Damien Lawson on why we need to close the Hazelwood Power Station
Climate activists held a picket outside the ministerial offices of Peter Batchelor, Victorian Minister for Energy and Resources, at 1 Spring Street, Melbourne highlighting his attendance at a $3000 a head Victorian Coal and Energy Conference meeting at Taralgon in the La Trobe Valley and the Brumby Government's continued in-action on climate change and support for the coal and fossil fuel industry at the expense of developing the renewable energy industry.
Damien Lawson is from the Victorian Climate Action Centre
Transcript of speech
This year, is one of the most important years for climate action in Victoria. We've had two years of debate and discussion about how big a problem climate change is. There is widespread understanding now in the community about how big a problem it is. That means we can put enormous pressure on our state and federal Governments leading up to the coming Federal and State Election.
To take real action on Climate change.
How do we know when the State and Federal Government are taking real action on climate change?
Well, we've heard the Carbon Pollution Reduction Scheme isn't real action, and really its a very very simple test.
Are they taking coal out of the ground and burning it, or are they leaving coal in the ground where it should remain and safely lock away the carbon that is such a threat to, not only firefighters, but geneations to come?
So let's apply that test in Victoria. We've had a Labor Government in Victoria for a decade. John Brumby, who's now Premier, was Treasurer over all that time. What hapenned to the brown coal in Victoria over that time?
Well we know because a recent study was released a couple of weeks ago showed that emissions from burning brown coal in Victoria went up 10 per cent over the last decade. In other words, we haven't been keeping coal in the ground but digging more of it up and burning more of it over the last decade on John Brumby's watch.
So what we want to do this year in the climate movement is turn that around. Not only do we want to stop the 12 new coal fired power stations that are being built around the country, or have plans to be built around the country this year.
We want to go further. We actually want to close and replace an existing power station.

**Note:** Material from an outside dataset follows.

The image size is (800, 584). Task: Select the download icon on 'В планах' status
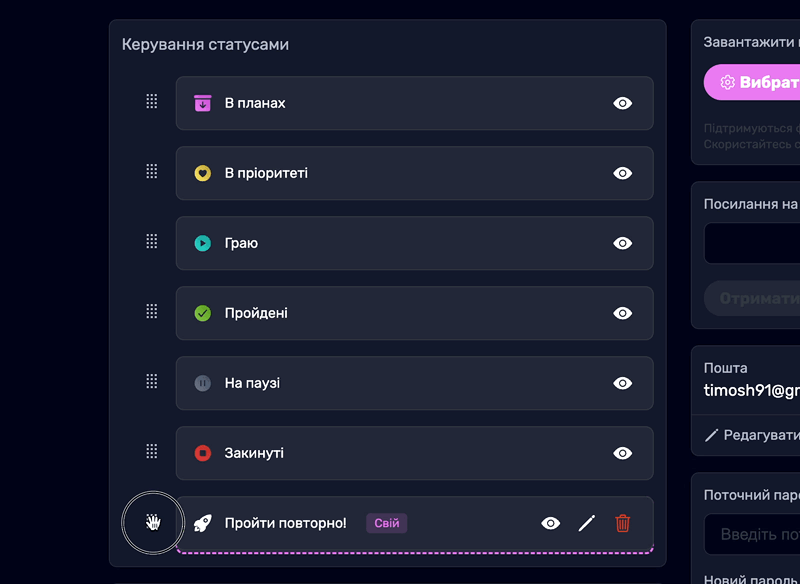(x=203, y=103)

And the power station we should all be focused on is the Hazelwood Power station. It is in the Latrobe Valley. It is the dirtiest power station in Australia. It puts over 17 million tonnes of carbon pollution into the atmosphere. It is the biggest single emitter of dioxin in Australia. It's an industrial dinosaur from decades and decades ago. It was built, actually one of the people who built it was my grandfather, in the 1950s and 1960s and it was due to be closed in 2005.
But John Brumby and the Labor Party decided to keep it open. But this year we have a window of opportunity, and the window of opportunity is this election and the fact that the public is clamouring for real action on climate change.

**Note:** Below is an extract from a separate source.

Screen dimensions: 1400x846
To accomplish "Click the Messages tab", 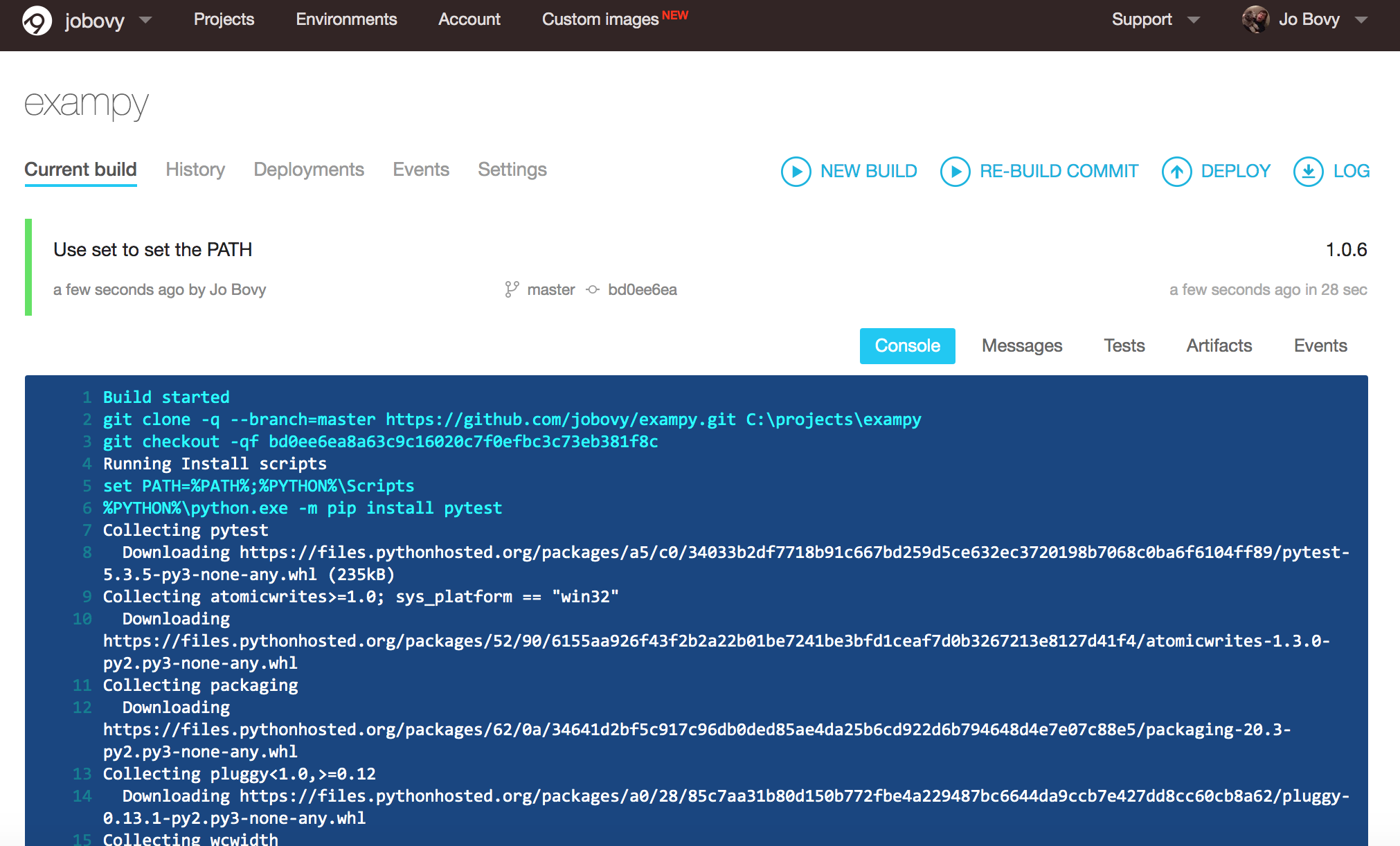I will tap(1022, 345).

What we're going to be doing is doorknocking, leafleting the inner city in Victoria where Labor Party faces the loss of many seats to the Greens. Putting forward to the public this key election test and that is: will the State and Federal Government commit to replacing Hazelwood Power Station with clean energy by 2012?

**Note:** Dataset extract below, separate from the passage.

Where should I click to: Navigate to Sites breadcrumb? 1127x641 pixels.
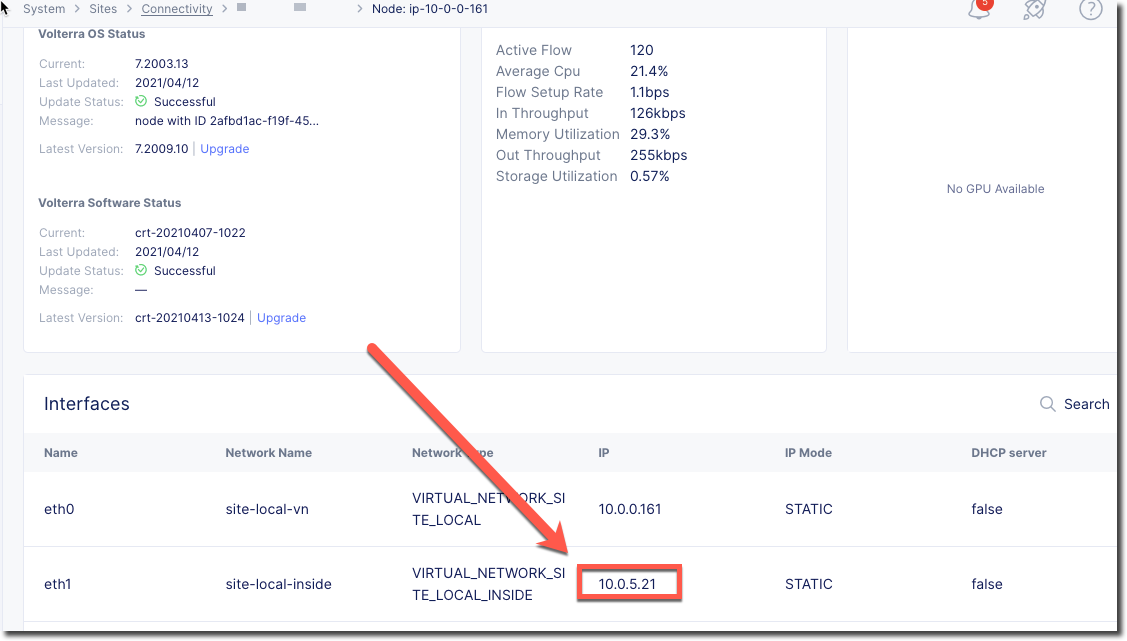[x=103, y=9]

Not 'we're going to do something about climate change', not 'climate change is the great moral issue of our time', we are going to close a power station and replace it with clean energy before it is due to be closed and therefore locking up that coal that power station would otherwise have burnt.
That's the key test for John Brumby over the next six months, and I really invite you to be part of this campaign to get that key test out into the community. It can create jobs in the Latrobe Valley. If we replace Hazelwood with clean energy we can create jobs in the Latrobe Valley and create climate jobs across Victoria. It can be done. With wind, with solar, with energy efficiency we can replace Hazelwood with clean energy. I really invite you to be part of that.